Here are a few inspiring quotes about overcoming relational trauma:
- “The past can hurt. But the way I see it, you can either run from it or learn from it.” – Rafiki, The Lion King
- “The truth is, unless you let go, unless you forgive yourself, unless you forgive the situation, unless you realize that the situation is over, you cannot move forward.” – Steve Maraboli
- “The most difficult aspect of moving on is accepting that the other person already did.” – Faraaz Kazi
- “There is no greater power in the world than the power of forgiveness.” – Bishop T.D. Jakes
- “Forgiveness is the final form of love.” – Reinhold Niebuhr
- “The only way to heal from trauma is to feel it fully.” – Unknown
- “The road to healing is often not an easy one, but it is worth it.” – Unknown
- “You are not a victim. You are a survivor.

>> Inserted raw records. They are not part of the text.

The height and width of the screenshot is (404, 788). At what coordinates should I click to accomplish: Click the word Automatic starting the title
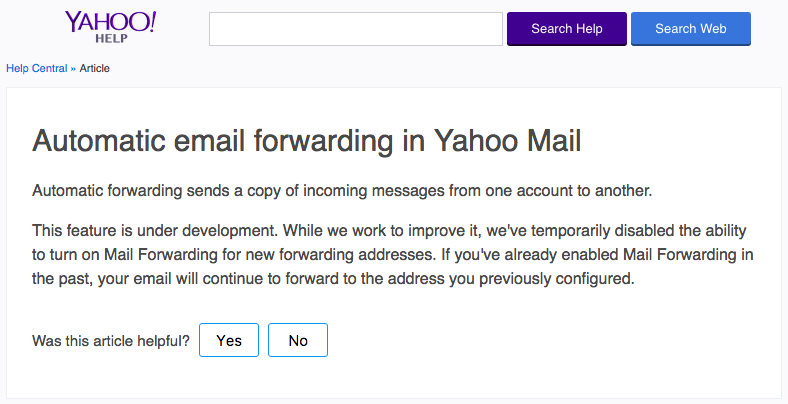click(96, 141)
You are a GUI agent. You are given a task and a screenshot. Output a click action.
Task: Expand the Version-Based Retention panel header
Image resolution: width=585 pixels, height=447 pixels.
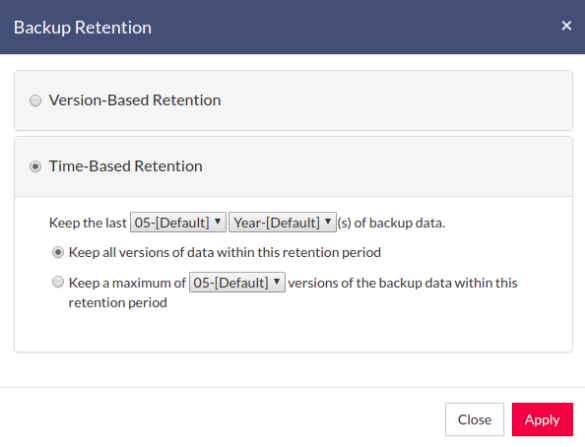click(x=293, y=100)
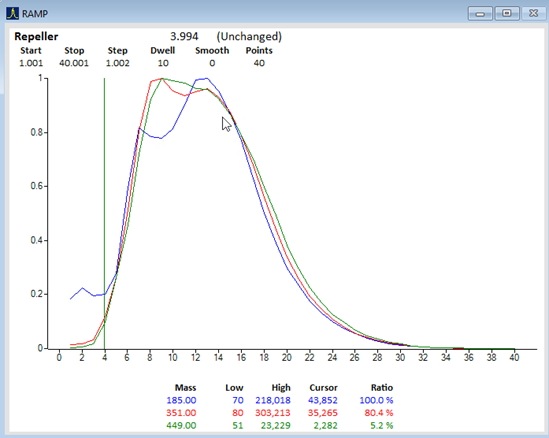
Task: Click the RAMP window title bar icon
Action: coord(12,13)
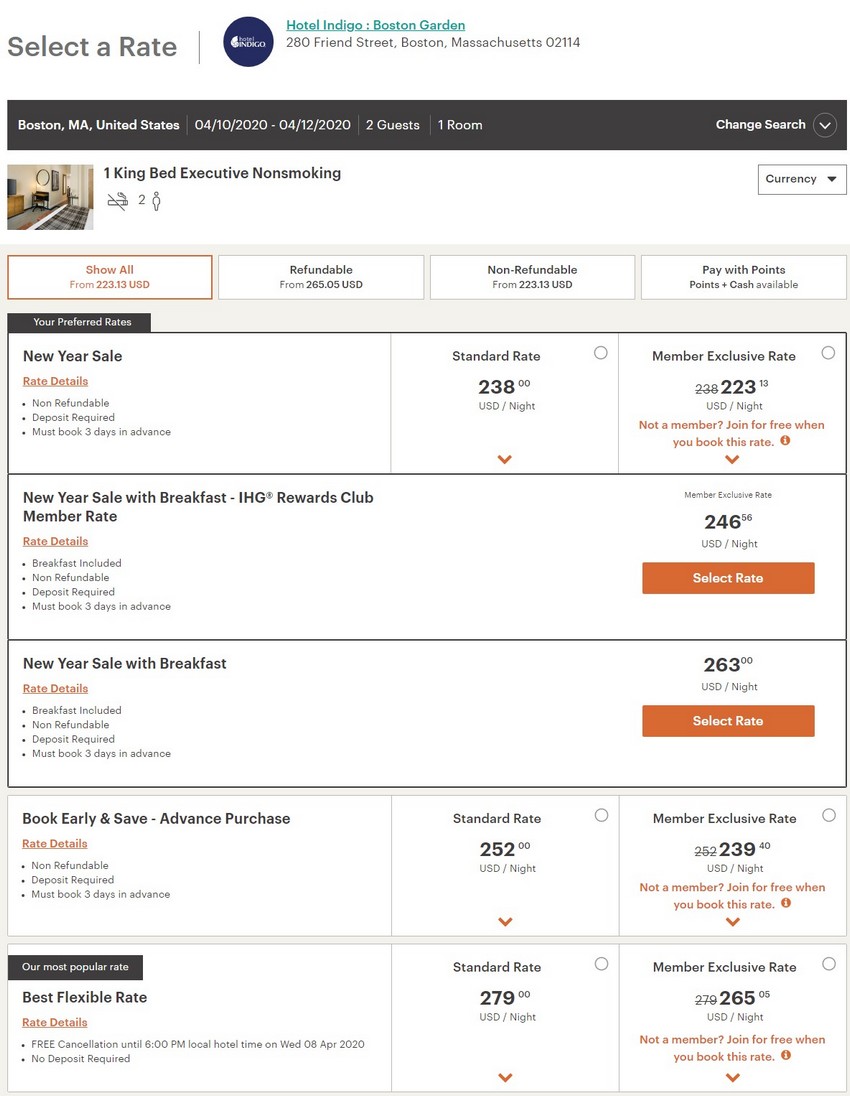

You have the strength and resilience to overcome any obstacle and heal from any wound.” – Unknown
Here are a few books that may be helpful for those who are seeking to understand and heal from relational trauma:
- “The Body Keeps the Score: Brain, Mind, and Body in the Healing of Trauma” by Bessel van der Kolk
- “The Power of Now: A Guide to Spiritual Enlightenment” by Eckhart Tolle
- “The Healing Power of Empathy: A Practical Guide to Being an Empath” by Karla McLaren
- “Daring Greatly: How the Courage to Be Vulnerable Transforms the Way We Live, Love, Parent, and Lead” by Brené Brown
- “Attached: The New Science of Adult Attachment and How It Can Help You Find – and Keep – Love” by Amir Levine and Rachel Heller
- “The Emotionally Absent Mother: A Guide to Self-Healing and Getting the Love You Missed” by Jasmin Lee Cori
- “Love Sense: The Revolutionary New Science of Romantic Relationships” by Sue Johnson
- “The Invisible String: The Comforting Story of the Unseen Connections That Bind Us Together” by Patrice Karst
Here are a few movies that explore themes of relational trauma:
- “The Elephant Man” (1980) – Based on the true story of Joseph Merrick, a man with severe deformities who is mistreated and exploited in Victorian England.
- “The Color Purple” (1985) – Set in rural Georgia in the 1930s, this movie tells the story of a young woman named Celie who is subjected to abuse and mistreatment by those around her.
- “The Shawshank Redemption” (1994) – Set in a Maine prison, this movie tells the story of Andy Dufresne, a man who is wrongfully convicted of murder and endures years of abuse and mistreatment while in prison.
- “Precious: Based on the Novel ‘Push’ by Sapphire” (2009) – This movie tells the story of Precious, a young woman living in poverty in New York City who has experienced abuse and trauma in her life.
- “The Help” (2011) – Set in Mississippi in the early 1960s, this movie tells the story of a young white woman named Skeeter who befriends two black maids who have experienced abuse and mistreatment.
- “Moonlight” (2016) – This movie follows the life of Chiron, a young man growing up in Miami who struggles with his identity and experiences abuse and trauma in his relationships.
- “The Handmaid’s Tale” (2017) – Based on the novel by Margaret Atwood, this movie takes place in a dystopian society where women are treated as property and subject to abuse and mistreatment.